DATA PROVIDED:
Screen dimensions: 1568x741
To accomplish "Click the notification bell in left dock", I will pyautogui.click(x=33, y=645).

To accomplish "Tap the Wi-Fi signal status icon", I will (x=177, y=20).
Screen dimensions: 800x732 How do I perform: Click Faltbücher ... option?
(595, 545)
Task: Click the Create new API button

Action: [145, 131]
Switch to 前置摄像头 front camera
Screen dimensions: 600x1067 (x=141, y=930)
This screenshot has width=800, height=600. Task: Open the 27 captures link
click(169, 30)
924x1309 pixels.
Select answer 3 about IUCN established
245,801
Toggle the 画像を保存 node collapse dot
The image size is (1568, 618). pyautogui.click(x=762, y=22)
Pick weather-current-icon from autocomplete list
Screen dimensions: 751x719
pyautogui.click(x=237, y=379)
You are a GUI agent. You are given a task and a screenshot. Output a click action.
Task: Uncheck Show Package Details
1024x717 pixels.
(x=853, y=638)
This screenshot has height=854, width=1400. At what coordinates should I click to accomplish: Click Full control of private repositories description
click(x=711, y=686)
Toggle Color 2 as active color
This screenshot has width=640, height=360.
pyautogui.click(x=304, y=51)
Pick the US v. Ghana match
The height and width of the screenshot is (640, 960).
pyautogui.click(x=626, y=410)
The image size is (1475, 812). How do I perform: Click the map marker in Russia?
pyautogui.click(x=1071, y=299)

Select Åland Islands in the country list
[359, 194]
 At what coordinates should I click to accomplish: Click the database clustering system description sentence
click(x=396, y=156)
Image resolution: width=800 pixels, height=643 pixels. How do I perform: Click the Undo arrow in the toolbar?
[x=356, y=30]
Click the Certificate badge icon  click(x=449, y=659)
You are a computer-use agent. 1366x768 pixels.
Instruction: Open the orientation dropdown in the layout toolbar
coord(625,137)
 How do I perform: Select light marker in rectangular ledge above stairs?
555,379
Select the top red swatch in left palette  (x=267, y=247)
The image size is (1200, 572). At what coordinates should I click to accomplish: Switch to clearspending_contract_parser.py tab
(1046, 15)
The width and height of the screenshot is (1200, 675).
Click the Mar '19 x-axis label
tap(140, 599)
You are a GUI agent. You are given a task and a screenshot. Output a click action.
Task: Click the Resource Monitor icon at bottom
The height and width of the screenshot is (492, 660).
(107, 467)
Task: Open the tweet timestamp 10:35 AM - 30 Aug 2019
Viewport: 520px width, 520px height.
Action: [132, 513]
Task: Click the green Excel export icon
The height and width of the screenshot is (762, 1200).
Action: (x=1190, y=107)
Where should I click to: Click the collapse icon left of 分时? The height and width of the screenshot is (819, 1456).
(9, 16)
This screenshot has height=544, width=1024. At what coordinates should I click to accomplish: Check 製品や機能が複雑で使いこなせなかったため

TASK:
Output each line of the listing above that has "will".

SOLUTION TO THIS TASK:
To accomplish "Click the notification bell in left dock", I will pyautogui.click(x=33, y=645).
To accomplish "Tap the Wi-Fi signal status icon", I will (x=177, y=20).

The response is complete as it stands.